C’est l’équipe du professeur Reinhard Dörner, de l’Université Goethe, qui a accompli ce nouvel exploit. Comment ont-ils procédé pour mesurer une durée aussi courte ? Ils se sont appuyés sur la photo-ionisation, un processus fondamental de l’interaction lumière-matière, dans lequel l’absorption d’un photon par un atome conduit à l’éjection d’un électron. Ils ont ainsi irradié une molécule de dihydrogène avec des rayons X issus de l’accélérateur de particules PETRA III, du Deutsches Elektronen-Synchrotron (DESY), à Hambourg. Ils ont réglé l’énergie des rayons de sorte qu’un seul photon — une particule de lumière — suffise à éliminer les deux électrons de la molécule de dihydrogène (car la molécule de dihydrogène H2 comporte deux protons et deux électrons).

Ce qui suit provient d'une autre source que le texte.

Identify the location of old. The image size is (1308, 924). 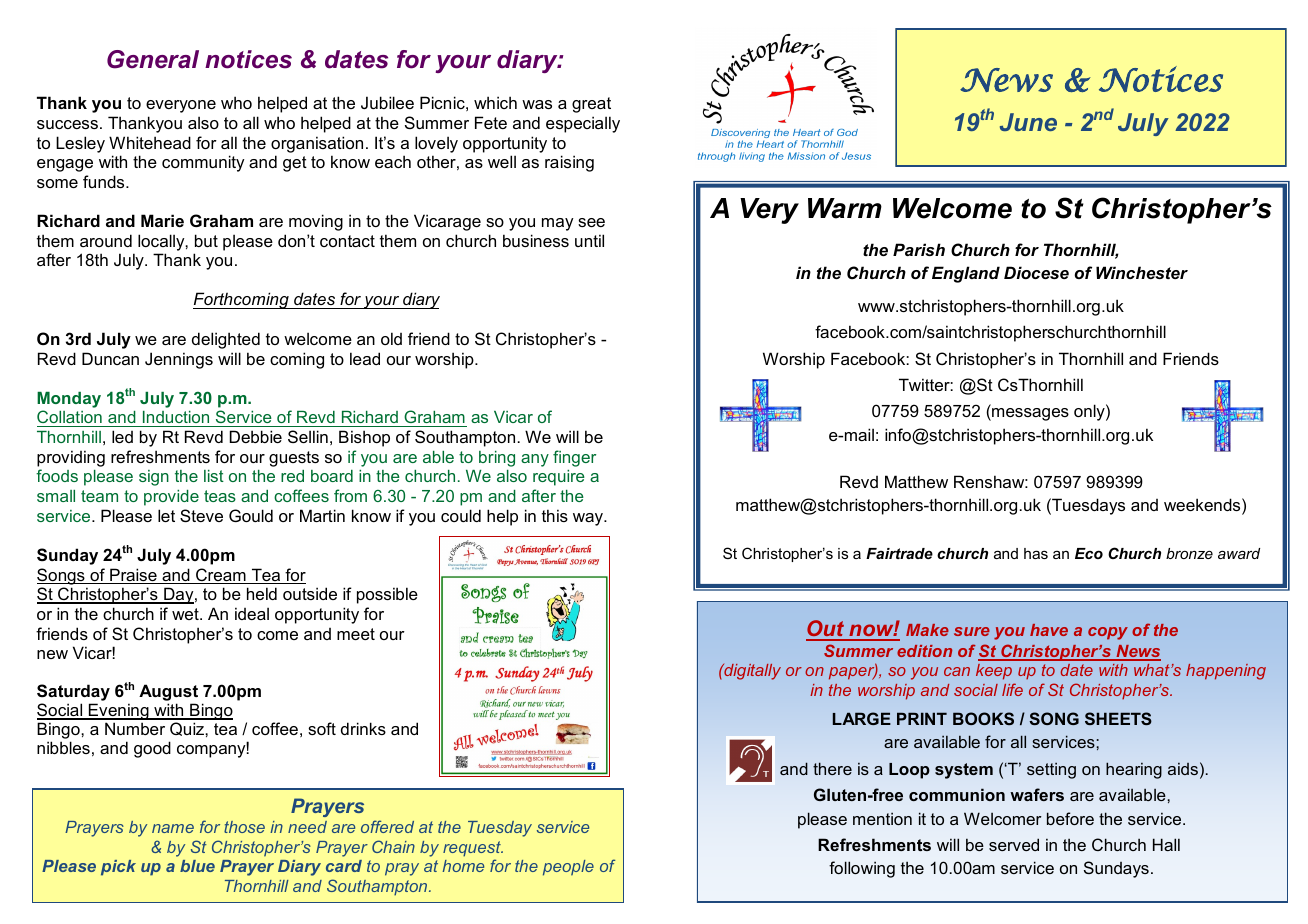
(391, 338).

mesure durée photoionisation dihydrogène
Le photon (ici en jaune, venant de la gauche) produit des ondes électroniques hors du nuage d’électrons (en gris) de la molécule de dihydrogène (en rouge, les deux noyaux d’hydrogène), qui interfèrent les unes avec les autres (le motif d’interférence est matérialisé en violet). Le motif d’interférence est légèrement incliné vers la droite, ce qui permet de calculer la durée nécessaire au photon pour passer d’un atome à l’autre. Crédits : Sven Grundmann/Université Goethe de Francfort

Les électrons se comportent comme des particules et des ondes simultanément ; par conséquent, leurs éjections successives ont entraîné la formation d’ondes électroniques, en léger décalage, qui ont fini par fusionner. Ces interactions ont créé un motif d’onde appelé motif d’interférence, que Dörner et son équipe ont pu mesurer à l’aide d’un microscope à réaction COLTRIMS (Cold Target Recoil Ion Momentum Spectroscopy). Cet outil est essentiellement un détecteur de particules très sensible, qui peut enregistrer des réactions atomiques et moléculaires extrêmement rapides.

Un retard enfin expliqué

Le microscope COLTRIMS a enregistré à la fois le diagramme d’interférence et la position de la molécule de dihydrogène tout au long de l’interaction. Connaissant l’orientation spatiale de la molécule H2, les chercheurs ont utilisé l’interférence des deux ondes électroniques pour calculer précisément l’instant où le photon avait atteint le premier atome d’hydrogène, puis le suivant. Résultat : le photon a mis très exactement 247 zeptosecondes pour parcourir la distance entre les deux atomes.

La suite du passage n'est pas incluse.